One thing that I'm pretty sure of is that European or "Western" culture as we know it is not going to exist. Depending on what you think of Euro-western culture, that could either be a bad thing or a good thing.
Ultimately, that will depend on what replaces it, I guess.
Though Christians were certainly as capable of cruelty as any other group, I think that it may be considered significant that certain versions of Christianity was, as far as I know, the only religious movements in history to unequivocally comdemn slavery as evil.
It was the Cynic school that taught that *all* power relationships among humans were to be rejected (the Cynics did not deal in terms of 'evil', but I'd say that is fairly clear). And Caius wrote (with that very familiar mixture of disquiet and regret common to the profiteers of injustice, one imagines) that slavery was 'an institution of the law of nations contrary to natural law'. The Stoics believed that a slave was as human and as deserving of human consideration as his master, but though they considered manumission a virtuous act, they did not advocate the abolition of the system (which really puts them closest to mainstream Christianity at the time). The one thing in the Christian social ethic of Antiquity that is radically new is the concept of charity for heavenly reward.
There is a school of thought which argues that the modern western conception of each individual human having great worth apart from whatever group this person is born into derives ultimately from the Christian view of each individual human soul having great worth apart from visible, worldly considerations. If this is true (which is of course debatable), at least one interpretation of the Christian world view may have been a vital component in the idea both individual rights and universal human rights.

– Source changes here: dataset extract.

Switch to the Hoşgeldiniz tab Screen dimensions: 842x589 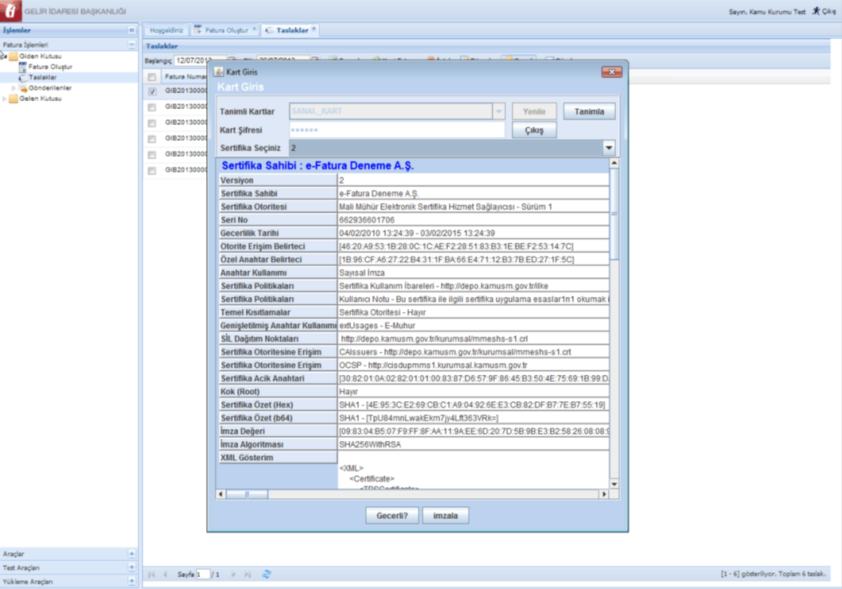coord(166,30)
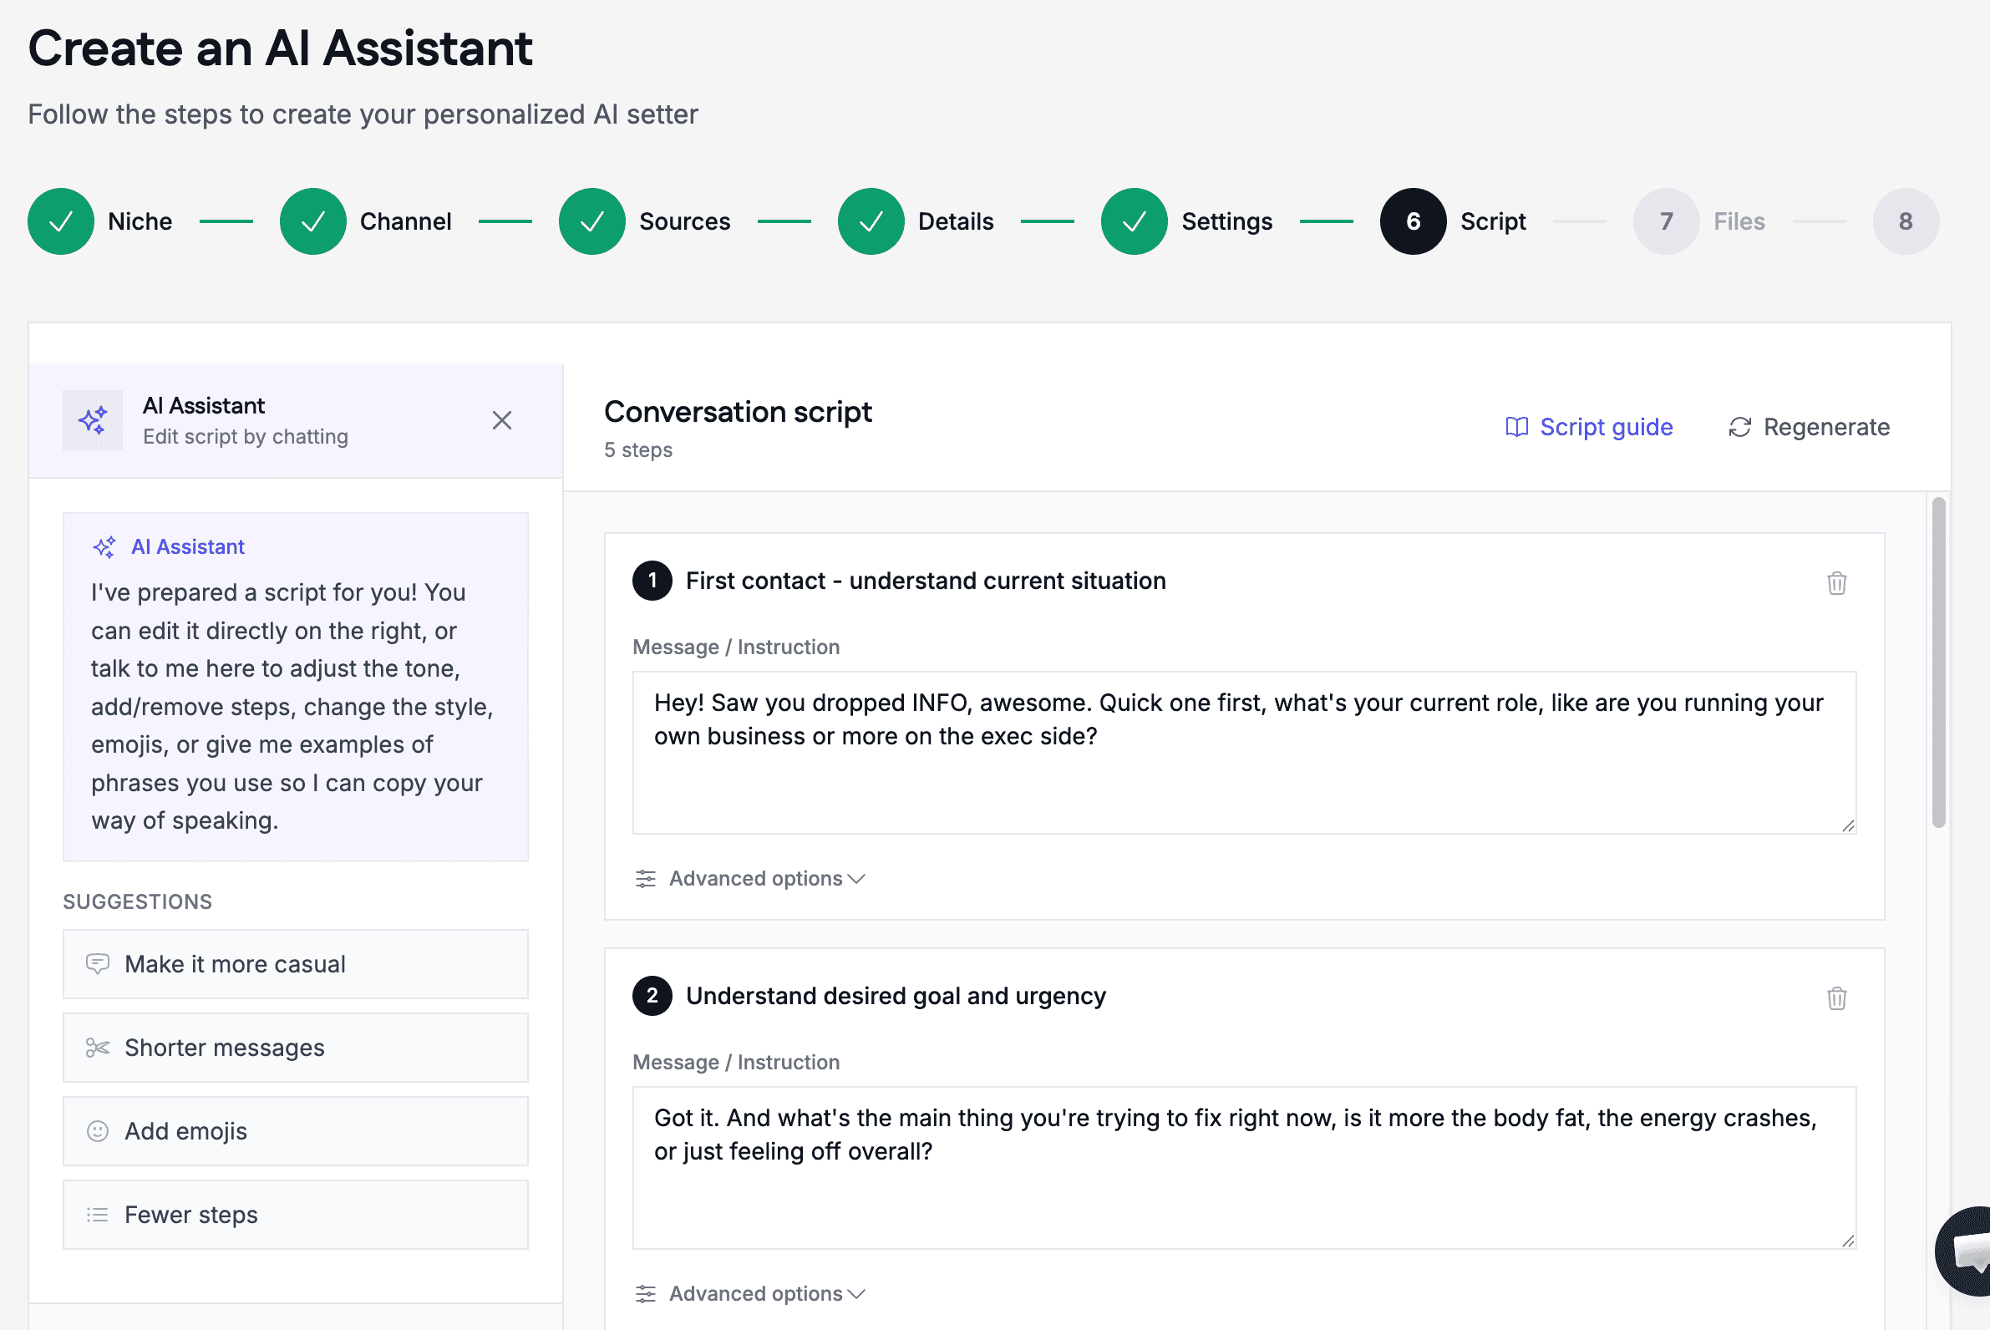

Any serious student of Antiquity will be able to trace the development of most aspects of Christian ethics from the culture that this faith took root in. Thus the real question will have to be what effect the absence of Christianity will have on the cultural makeup of Europe. If the Ancient world develops any kind of cultural continuity, we may well see a somewhat similar system emerge. If not, we're probably a-Viking till the Chinese come.